“Made-up news/info” is considered a major problem by more adults in the U.S. than concerns like terrorism, violent crime, and climate change, results of a nationwide Pew Research Center study released Wednesday show.
Half (50%) of U.S. adults polled called fake news and information “a very big problem in the country today,” compared to only 34% who cited terrorism:
- Made-up News/Info: 50%
- Violent Crime: 49%,
- Climate Change: 46%
- Racism: 40%
- Illegal Immigration: 38%
- Terrorism: 34%
- Sexism: 26%
About two-thirds of adults said that fake news and information has “a big impact” on Americans’ confidence in government (68%) and creates “a great deal of confusion” about the basic facts of current events and issues.
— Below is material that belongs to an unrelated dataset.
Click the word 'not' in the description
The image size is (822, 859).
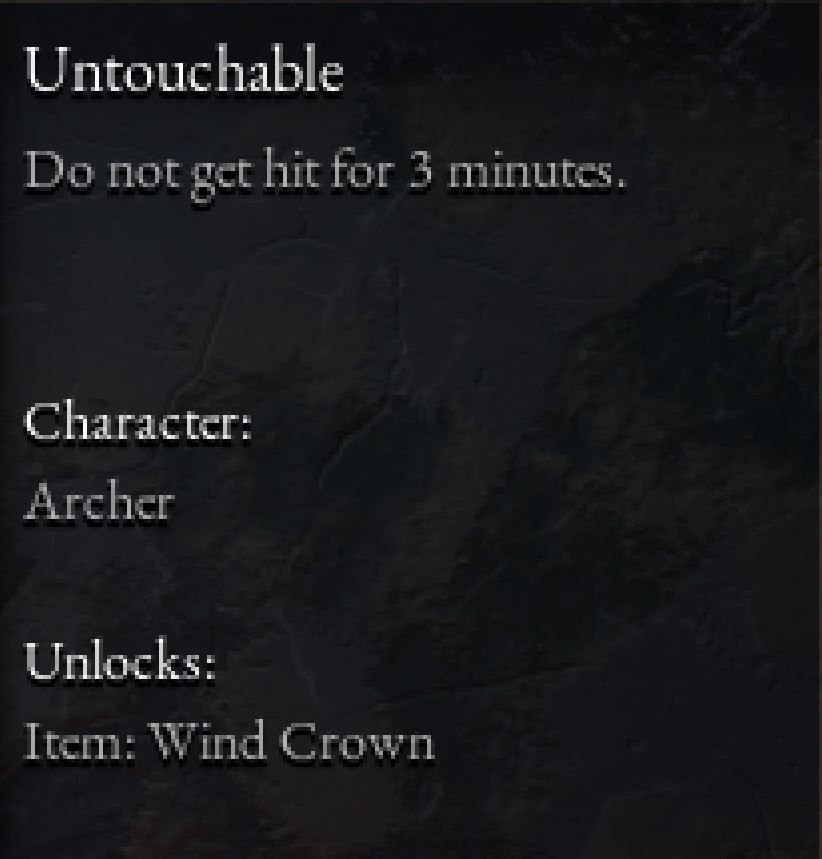[142, 173]
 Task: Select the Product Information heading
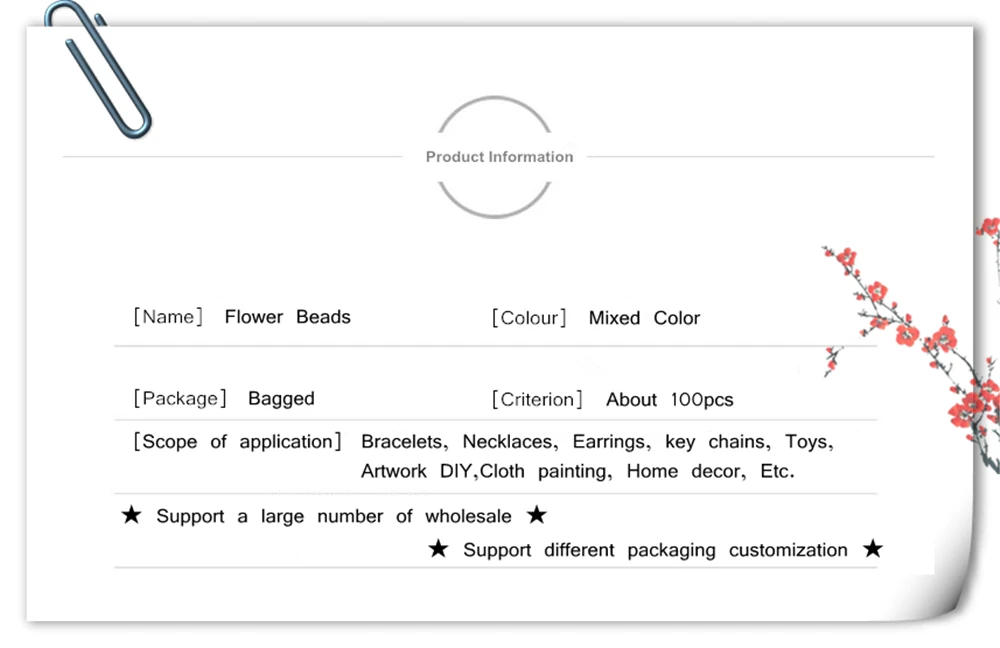pos(499,157)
The results are consistent with an April 2018 Monmouth Poll, in which 77% said traditional news sources like newspapers and television report fake news. In their new book, “Unmasked: Big Media’s War Against Trump,” Brent Bozell and Tim Graham write that the Monmouth findings show that President Donald Trump is justified in waging his campaign against fake news:
“Only 25 percent were prepared to give the media a mulligan abut incorrect facts; a whopping 65 percent defined it [fake news] as the way news outlets choose stories, clearly indicting the media as political activists. They choose to exploit a few carefully chosen facts to undermine Trump and the Republicans, and when Republicans object, they are accused of being hostile to ‘the truth.’
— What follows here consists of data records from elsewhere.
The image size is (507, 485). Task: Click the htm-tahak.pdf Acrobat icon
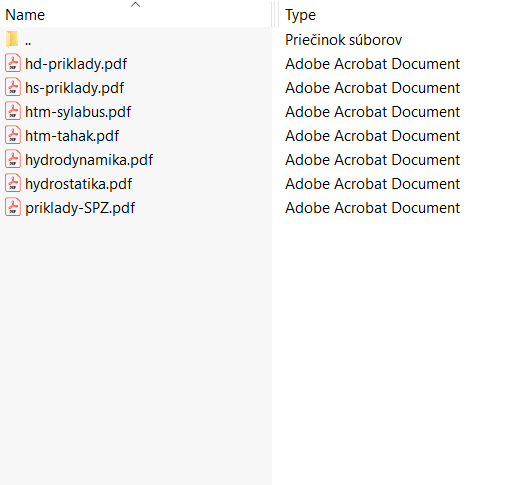pos(13,135)
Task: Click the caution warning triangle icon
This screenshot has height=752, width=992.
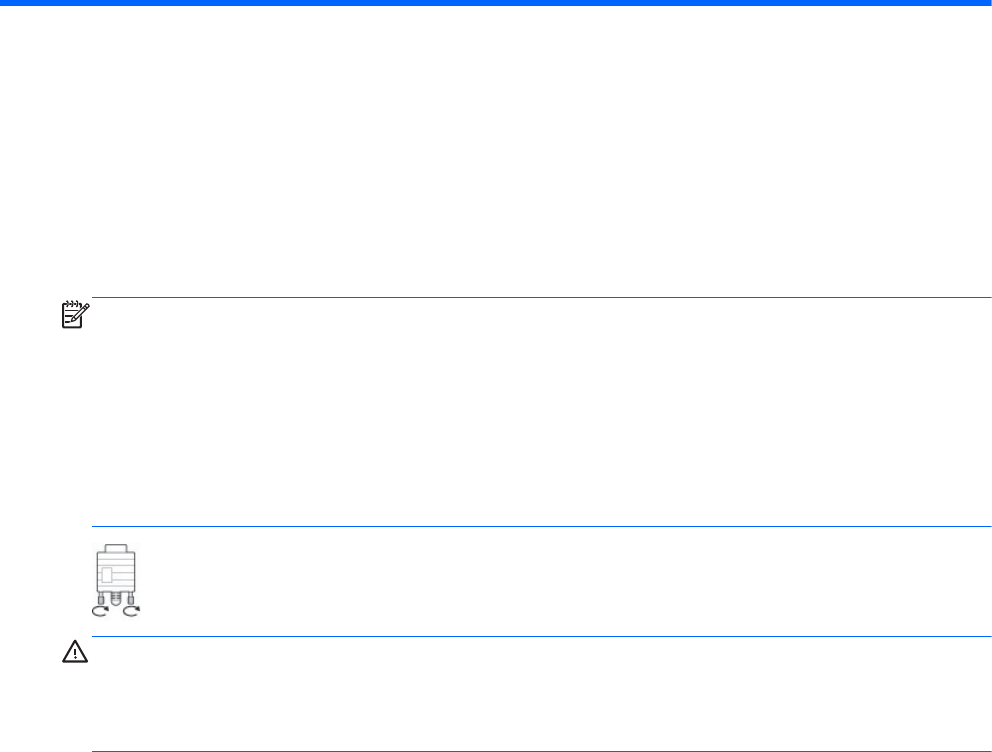Action: [x=75, y=651]
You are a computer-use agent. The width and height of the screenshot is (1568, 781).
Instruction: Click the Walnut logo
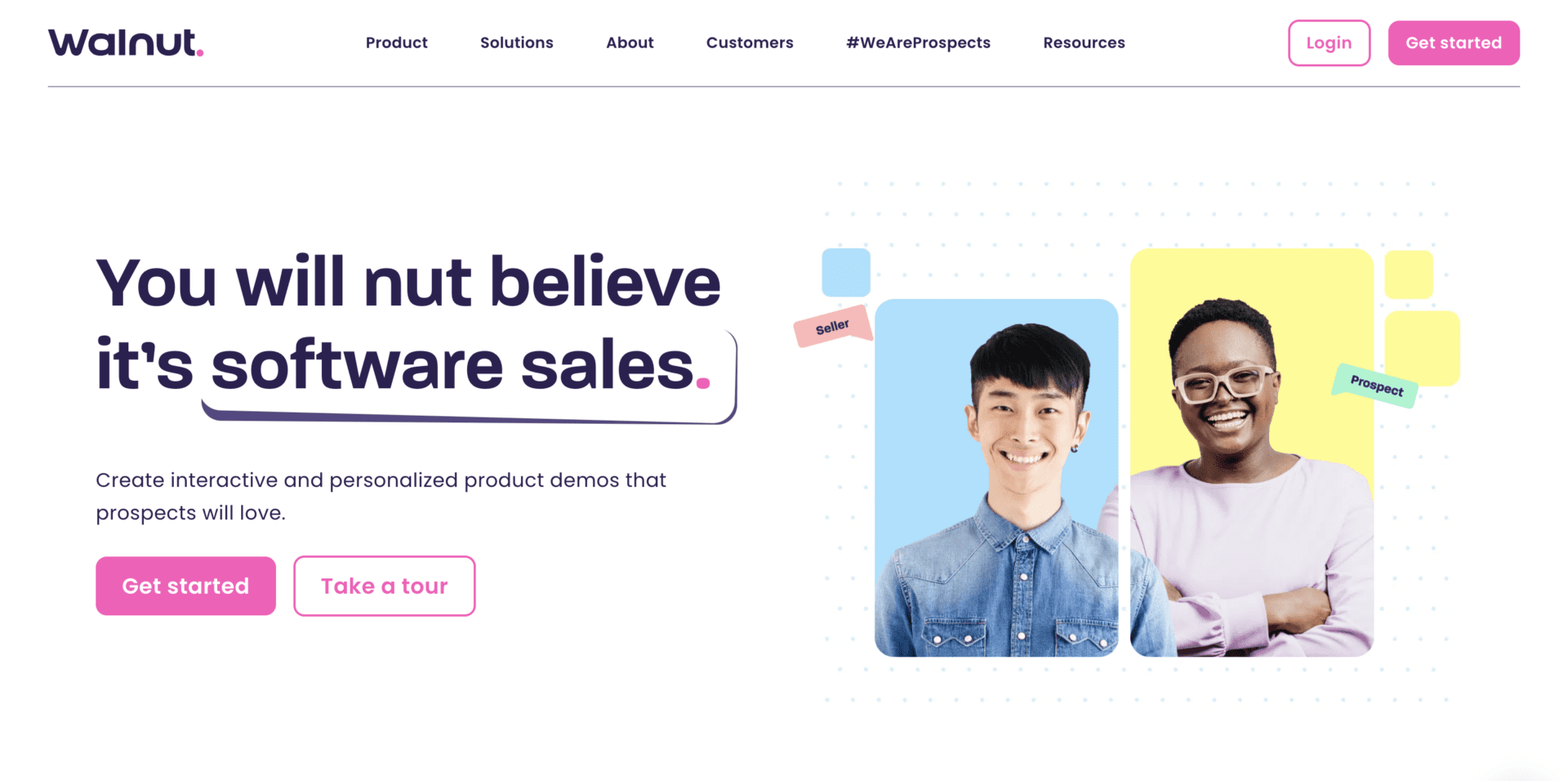pos(126,42)
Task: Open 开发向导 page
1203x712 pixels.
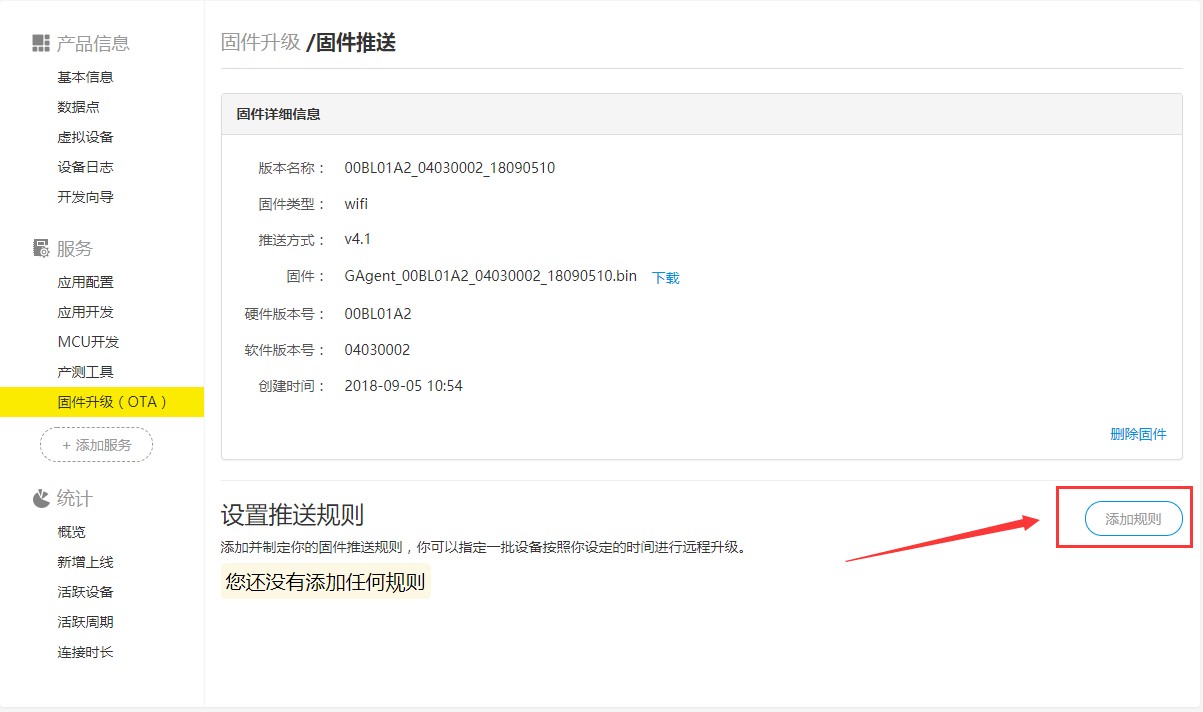Action: pos(85,197)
“President Trump’s attacks on the ‘fake news media’ have taken root because they’re true, and demonstrably so. It is not democracy that dies in darkness, it is the credibility of the institutions now attempting to undermine it.”
In order to avoid being duped by fake news, Americans tell Pew that they’ve taken matters into their own hands by fact-checking claims, abandoning untrustworthy news sources, and reducing their intake of news.
Americans’ efforts to combat fake news:
- 78% have conducted their own fact-checking of news stories,
- 63% have stopped getting news from a particular outlet,
- 52% have changed the way they use social media,
- 43% have lessened their overall news intake.
The Pew Research Center survey of 6,127 U.S. adults was conducted between Feb. 19 and March 4, 2019, on the Center’s American Trends Panel.